Is the randomness generated by quantum phenomena measurably better than the randomness generated by the best computational algorithms? I am aware that quantum phenomena can be used to generate random sequences of numbers. Are such sequences measurably better than the random sequences generated by the best computational algorithms?  If so, how much better, and according to what measurements? I'm interested in measurements that can be computed in reasonable time and energy, not theoretical measurements.  If you refer to a measurement, please give an estimate of the amount of time and energy the measurement requires to produce a result, if possible.
 A: No: the output of current cryptographic PRGs is not distinguishable from true randomness by any known algorithm (in a practical amount of time).
For instance, there's no known way of telling whether a stream of bits was produced by the ChaCha20 stream cipher that's substantially faster than evaluating the cipher about $2^{128}$ times on a quantum computer or $2^{256}$ times on a classical computer, which is thoroughly impractical with current or even conceivable future computing technology.

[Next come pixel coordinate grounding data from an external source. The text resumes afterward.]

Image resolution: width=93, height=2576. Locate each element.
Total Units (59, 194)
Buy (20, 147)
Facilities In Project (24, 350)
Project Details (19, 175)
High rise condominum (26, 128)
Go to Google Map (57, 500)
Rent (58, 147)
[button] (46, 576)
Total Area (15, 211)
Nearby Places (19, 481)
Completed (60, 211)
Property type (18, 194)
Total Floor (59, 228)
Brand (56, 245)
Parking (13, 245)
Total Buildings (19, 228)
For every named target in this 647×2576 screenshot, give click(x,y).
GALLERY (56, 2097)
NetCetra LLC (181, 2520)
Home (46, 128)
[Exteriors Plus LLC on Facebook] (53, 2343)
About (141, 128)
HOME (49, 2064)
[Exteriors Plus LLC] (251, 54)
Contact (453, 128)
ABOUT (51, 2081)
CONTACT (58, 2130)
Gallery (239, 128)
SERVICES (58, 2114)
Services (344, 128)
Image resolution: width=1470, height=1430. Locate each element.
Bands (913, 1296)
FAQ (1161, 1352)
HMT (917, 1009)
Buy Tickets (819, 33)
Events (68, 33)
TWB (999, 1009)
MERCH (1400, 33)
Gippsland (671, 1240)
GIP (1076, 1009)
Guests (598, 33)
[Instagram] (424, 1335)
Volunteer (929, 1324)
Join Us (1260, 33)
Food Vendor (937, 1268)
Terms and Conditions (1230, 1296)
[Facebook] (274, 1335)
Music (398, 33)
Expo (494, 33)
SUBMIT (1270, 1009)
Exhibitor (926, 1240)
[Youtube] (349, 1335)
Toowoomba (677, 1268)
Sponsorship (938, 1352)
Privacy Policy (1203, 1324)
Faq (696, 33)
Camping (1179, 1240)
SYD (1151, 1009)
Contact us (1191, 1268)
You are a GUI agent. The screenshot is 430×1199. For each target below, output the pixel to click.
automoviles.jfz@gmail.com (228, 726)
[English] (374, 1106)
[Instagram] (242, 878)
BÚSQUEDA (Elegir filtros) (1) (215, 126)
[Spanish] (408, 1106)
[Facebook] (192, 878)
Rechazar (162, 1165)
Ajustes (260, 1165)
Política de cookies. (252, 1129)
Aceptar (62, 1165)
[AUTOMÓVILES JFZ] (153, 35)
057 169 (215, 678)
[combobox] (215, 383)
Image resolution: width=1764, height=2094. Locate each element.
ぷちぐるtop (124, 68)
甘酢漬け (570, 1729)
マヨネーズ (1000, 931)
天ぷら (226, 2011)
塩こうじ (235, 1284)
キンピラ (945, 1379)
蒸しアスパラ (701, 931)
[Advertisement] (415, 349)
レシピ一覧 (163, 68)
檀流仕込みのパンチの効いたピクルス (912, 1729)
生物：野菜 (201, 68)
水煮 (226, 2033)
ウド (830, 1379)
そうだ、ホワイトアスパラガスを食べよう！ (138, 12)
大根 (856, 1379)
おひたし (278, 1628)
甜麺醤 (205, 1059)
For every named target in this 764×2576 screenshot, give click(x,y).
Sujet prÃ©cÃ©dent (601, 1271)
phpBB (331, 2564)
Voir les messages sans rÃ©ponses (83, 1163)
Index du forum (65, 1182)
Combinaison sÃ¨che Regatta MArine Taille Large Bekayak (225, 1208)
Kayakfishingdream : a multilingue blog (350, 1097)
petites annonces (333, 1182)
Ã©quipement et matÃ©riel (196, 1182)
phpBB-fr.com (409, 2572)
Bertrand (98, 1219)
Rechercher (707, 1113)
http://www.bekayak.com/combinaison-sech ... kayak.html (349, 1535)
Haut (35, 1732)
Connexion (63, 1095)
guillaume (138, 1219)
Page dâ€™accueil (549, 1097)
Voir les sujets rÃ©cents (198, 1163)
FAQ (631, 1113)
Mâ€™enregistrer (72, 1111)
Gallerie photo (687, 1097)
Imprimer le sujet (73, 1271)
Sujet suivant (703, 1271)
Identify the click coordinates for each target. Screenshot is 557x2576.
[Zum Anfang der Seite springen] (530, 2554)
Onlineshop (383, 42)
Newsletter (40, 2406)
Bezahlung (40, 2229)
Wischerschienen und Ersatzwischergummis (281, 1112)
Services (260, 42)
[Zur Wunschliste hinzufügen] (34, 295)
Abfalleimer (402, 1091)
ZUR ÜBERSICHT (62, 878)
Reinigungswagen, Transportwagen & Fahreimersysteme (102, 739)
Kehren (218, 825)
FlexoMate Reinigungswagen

It's hard to put any specific cost on it, but, e.g., if your quantum computer could compute one cipher block per picosecond, it would take around $10^{19}$ years to check all keys.
A: Any probability distribution can be generated classically, and similarly, you can use classical physics to generate any bipartite probability distribution.
Still, quantum phenomena can result in types of correlations that are classically impossible (and yes, that can be measured experimentally without significant issues).
But one needs to be careful in understand exactly what sorts of "correlations" we are talking about here.
It's not that with QM you can get correlations between measurement outcomes that are "non-classical", as that wouldn't really make much sense at all.
What you can get, however, are "correlations" between correlations observed in the different measurement bases, that are nonclassical.
In other words, two quantum states can be correlated in such a way that the correlations between measurement outcomes resulting from different measurement choices are impossible to obtain via any form of classical correlations.